- [Description of the task] Transcribe word for word the passage of the forum thread on an inotify file replication script, starting at "Registered: Dec 2006" and ending at "as file replication.".

##### Excerpt provided

LinuxQuestions.org
Help answer threads with 0 replies.
Go Back   LinuxQuestions.org > Forums > Non-*NIX Forums > Programming
User Name
Password
Programming This forum is for all programming questions.
The question does not have to be directly related to Linux and any language is fair game.

Notices

Reply
 
Search this Thread
Old 03-01-2011, 12:18 PM   #1
ppostma1
LQ Newbie
 
Registered: Dec 2006
Location: Michigan USA
Distribution: slackware, ubuntu, Debian, knoppix, Fedora, CentOS
Posts: 14

Rep: Reputation: 0
Question File Replication Routine


I have been scripting Inotify to work as file replication.
http://github.com/rvoicilas/inotify-tools/wiki

It works very well for casual use when editing or uploading files. But I have to make sure it stands up against a "tar bomb" when we install a new package. EG: tar -xzf really_big_php_project.tar.gz

Code:
#!/bin/sh

# get the current path
CURPATH=`pwd`
#not used:
CREATE="CREATE"
ISDIR="ISDIR"
DELETE="DELETE"

inotifywait -mr --timefmt '%d/%m/%y %H:%M' --format '%T %w %f %e' \
 -e close_write,delete,create /root/public_html/ | while read date time dir file evnt; do

if [ "$file" == "4913" ]; then
   continue
fi

   FILECHANGE=${dir}${file}
#if [ -f $FILECHANGE ]; then
#  echo "$FILECHANGE not found"

##########
##### Recorded data

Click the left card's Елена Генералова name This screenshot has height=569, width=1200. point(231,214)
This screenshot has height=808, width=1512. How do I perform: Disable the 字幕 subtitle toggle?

##########

- [Reply]
Registered: Dec 2006
Location: Michigan USA
Distribution: slackware, ubuntu, Debian, knoppix, Fedora, CentOS
Posts: 14

Rep: Reputation: 0
Question File Replication Routine


I have been scripting Inotify to work as file replication.